● Requirement: Pull out the rows below word for word, starting at the line that contains "You are a GUI" and ending at the last row. Leave the pictures out of your answer.

● Record set:

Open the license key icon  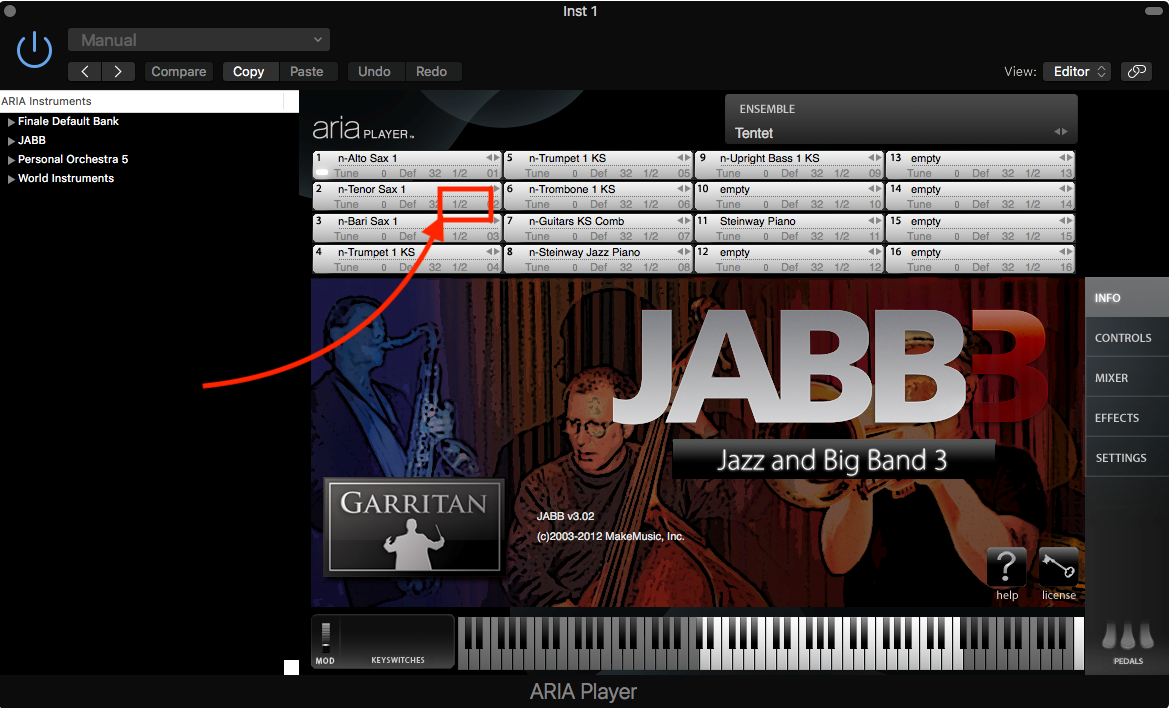(1058, 567)
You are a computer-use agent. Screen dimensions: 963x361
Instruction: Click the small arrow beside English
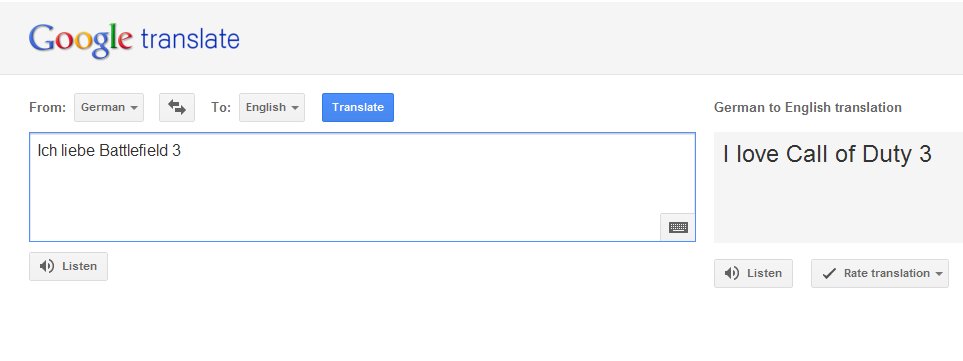[x=294, y=108]
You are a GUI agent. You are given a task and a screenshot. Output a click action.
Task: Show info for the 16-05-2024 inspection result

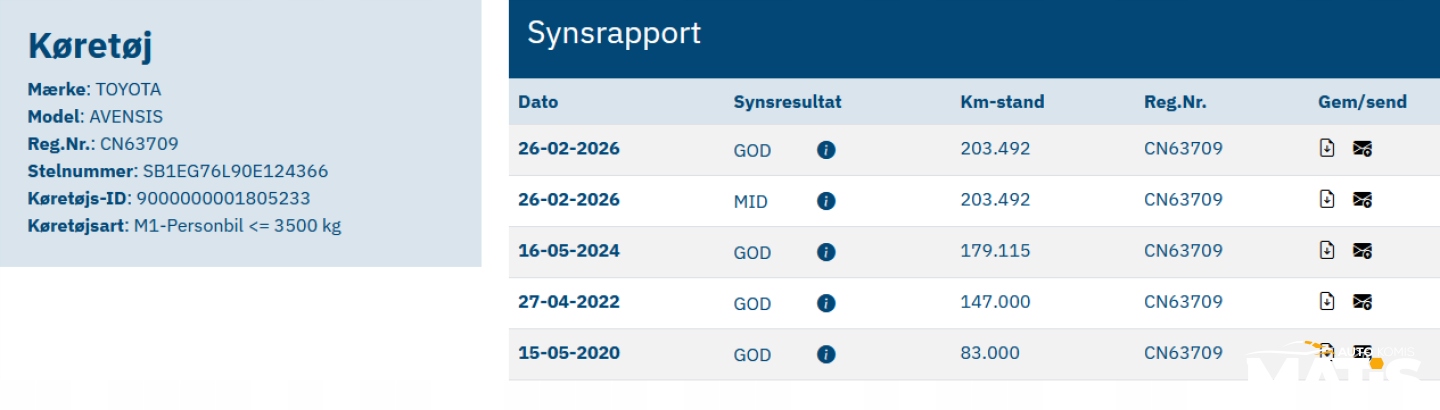click(x=826, y=252)
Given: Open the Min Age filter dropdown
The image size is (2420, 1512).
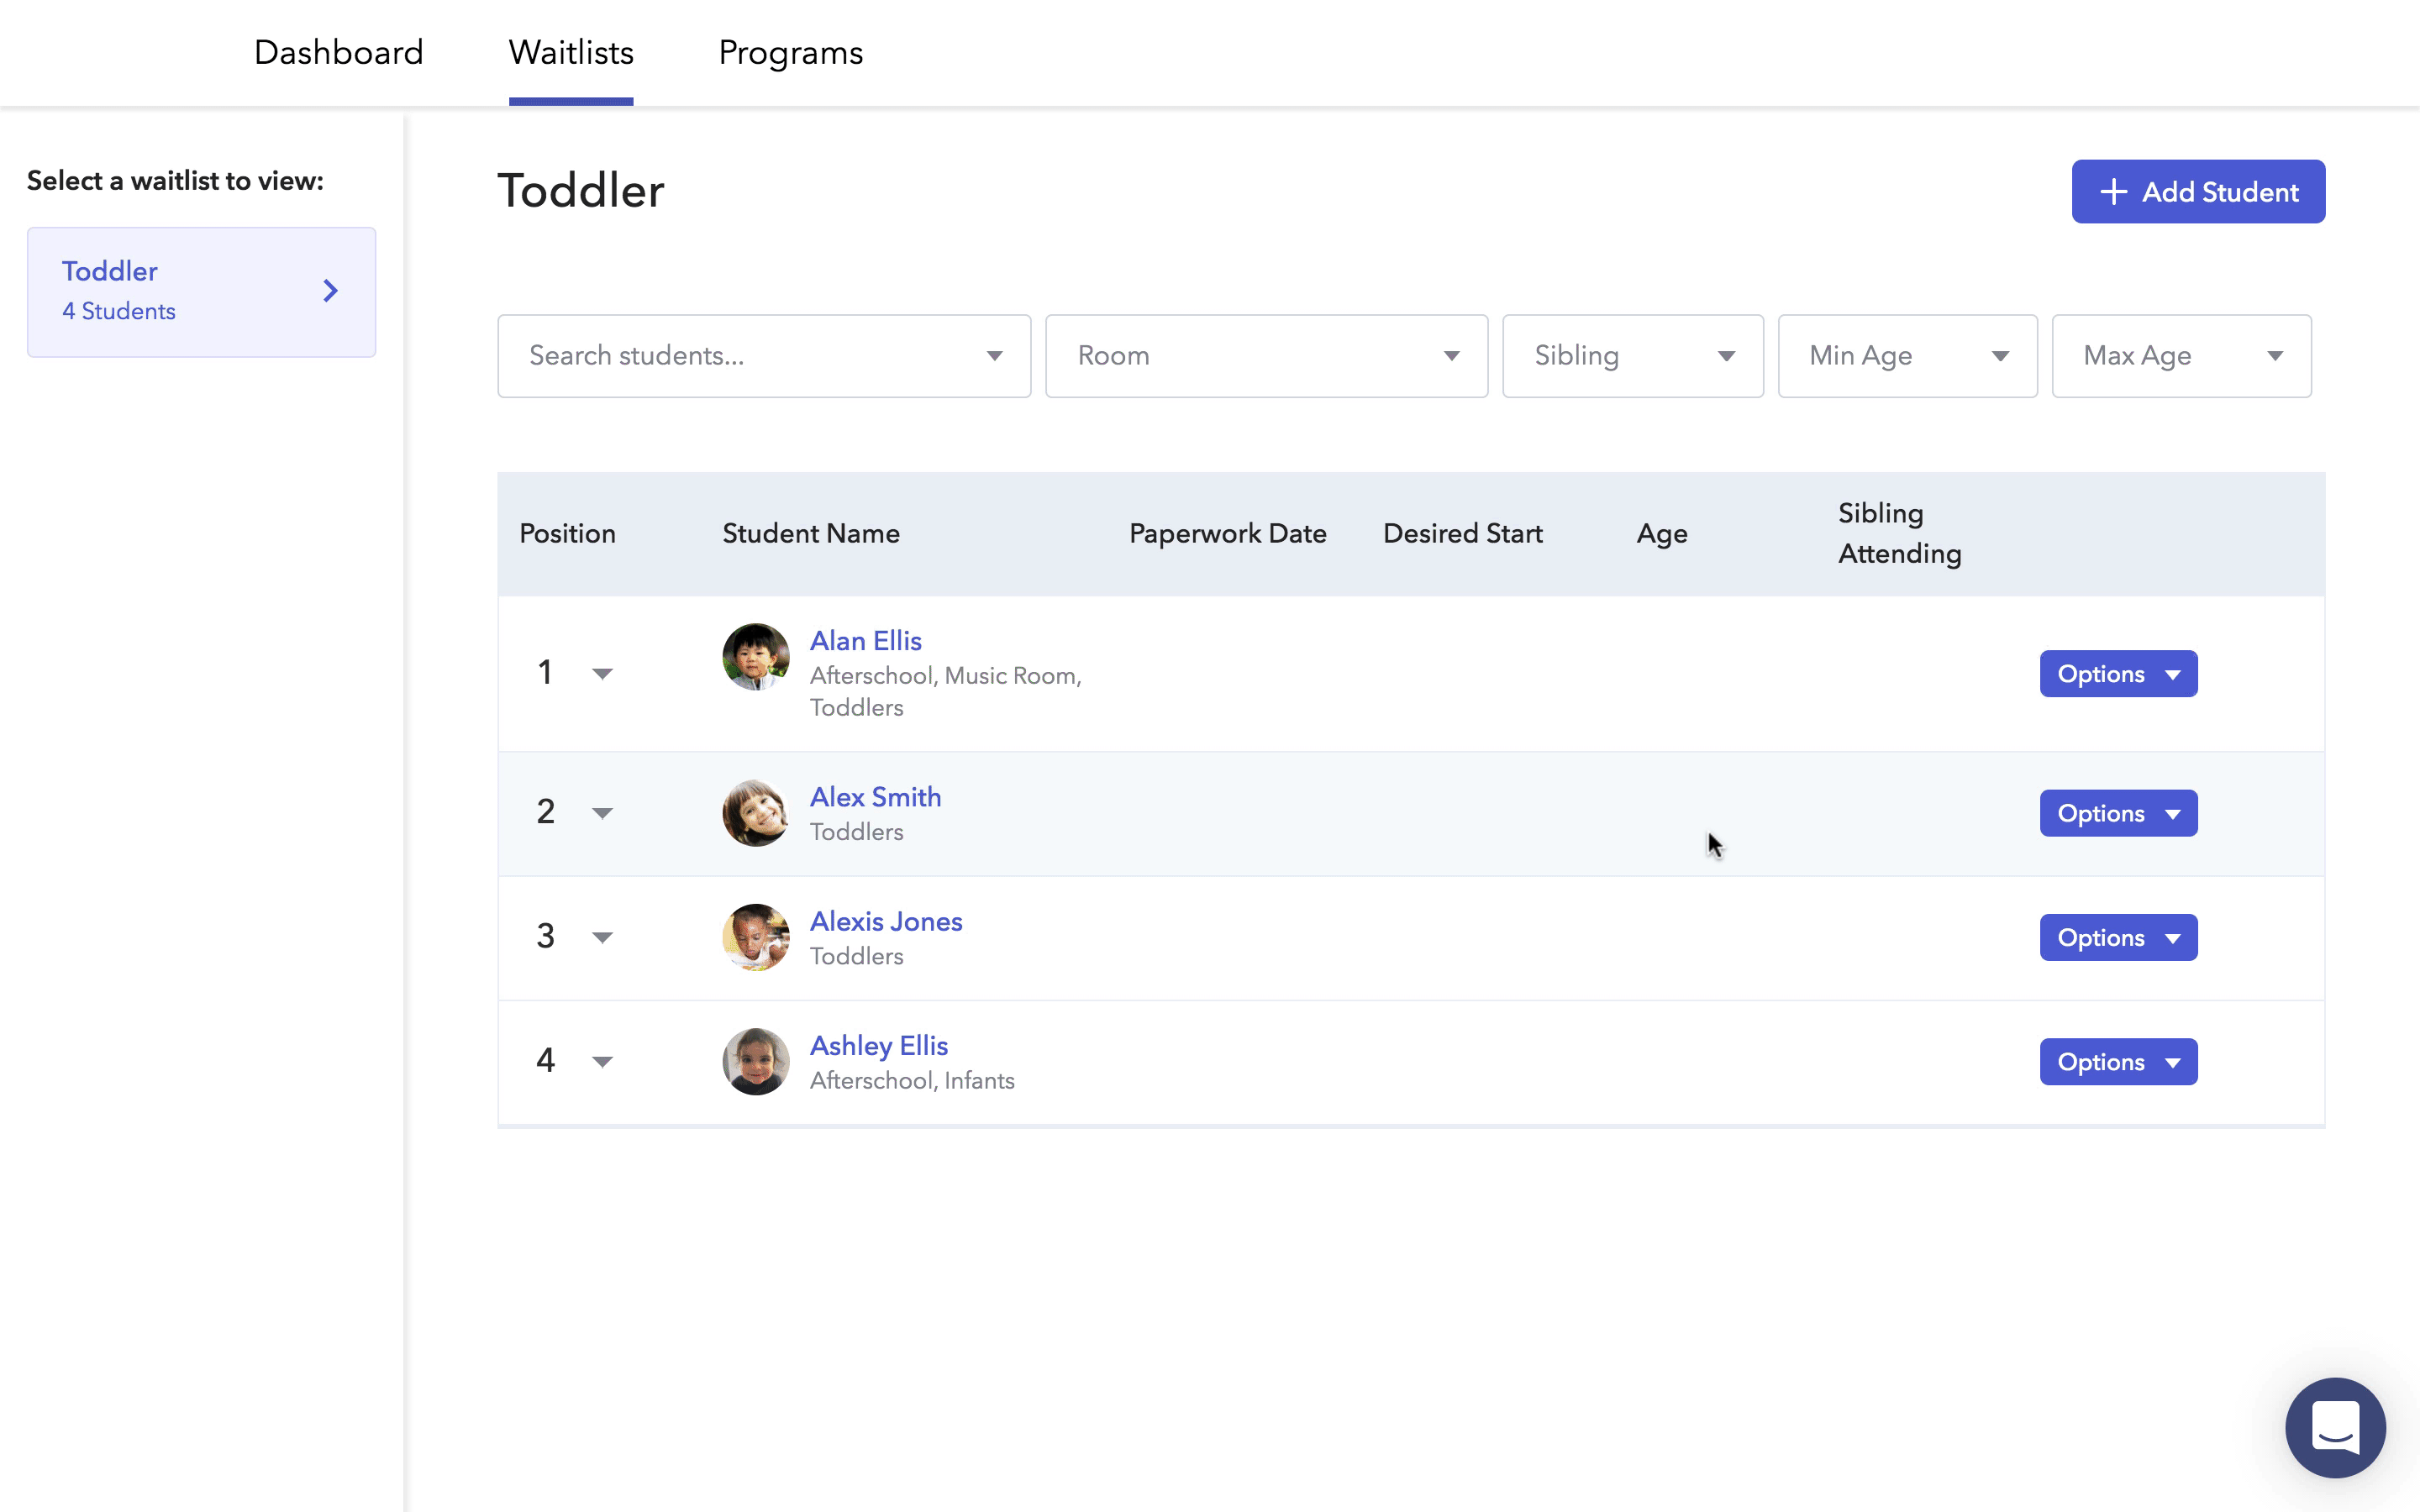Looking at the screenshot, I should tap(1906, 356).
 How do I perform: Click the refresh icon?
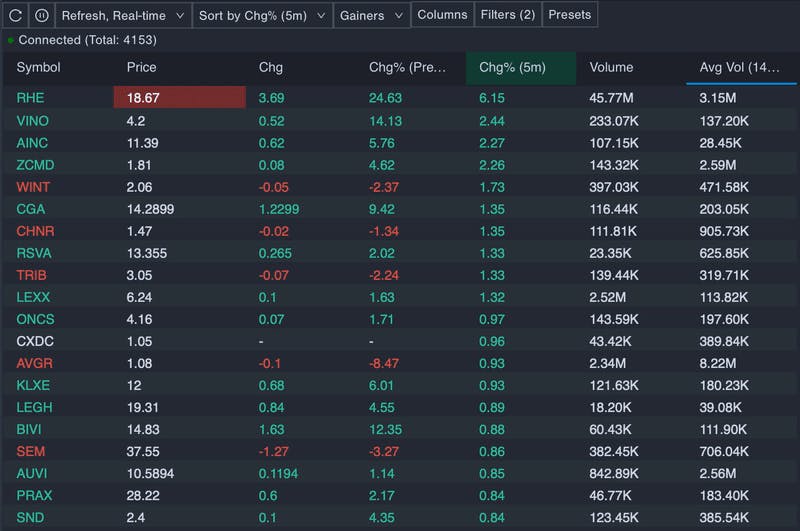tap(16, 15)
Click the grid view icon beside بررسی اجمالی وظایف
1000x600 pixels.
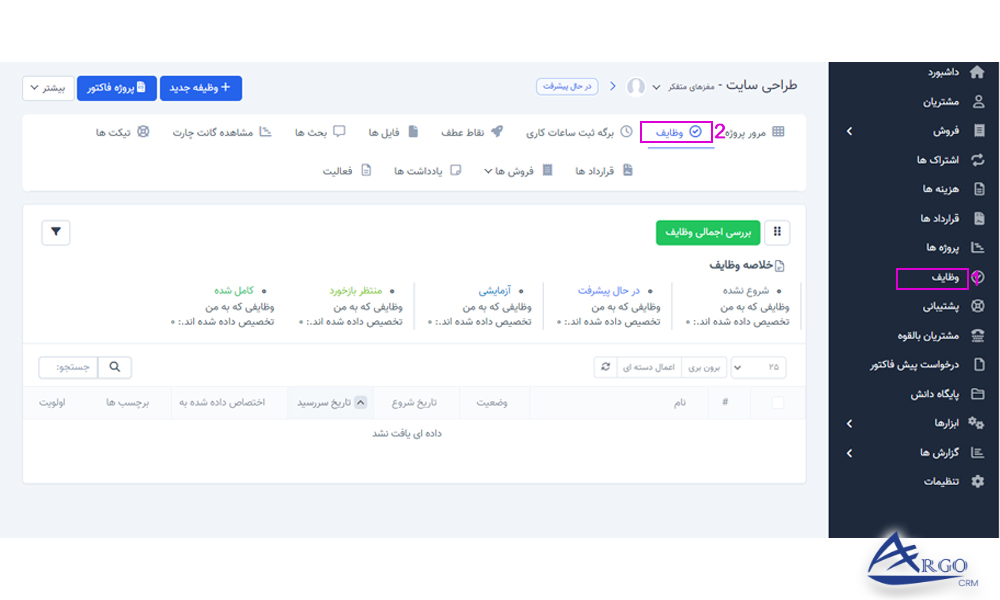779,232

● Completed task:
You are a GUI agent. You are given a task and a screenshot. Output a click action.
Task: Show info for the 16-05-2024 inspection result

click(x=826, y=252)
Given: Open the Min Age filter dropdown
The image size is (2420, 1512).
Looking at the screenshot, I should tap(1906, 356).
 How do I perform: Click the refresh icon?
tap(16, 15)
Click the grid view icon beside بررسی اجمالی وظایف
1000x600 pixels.
779,232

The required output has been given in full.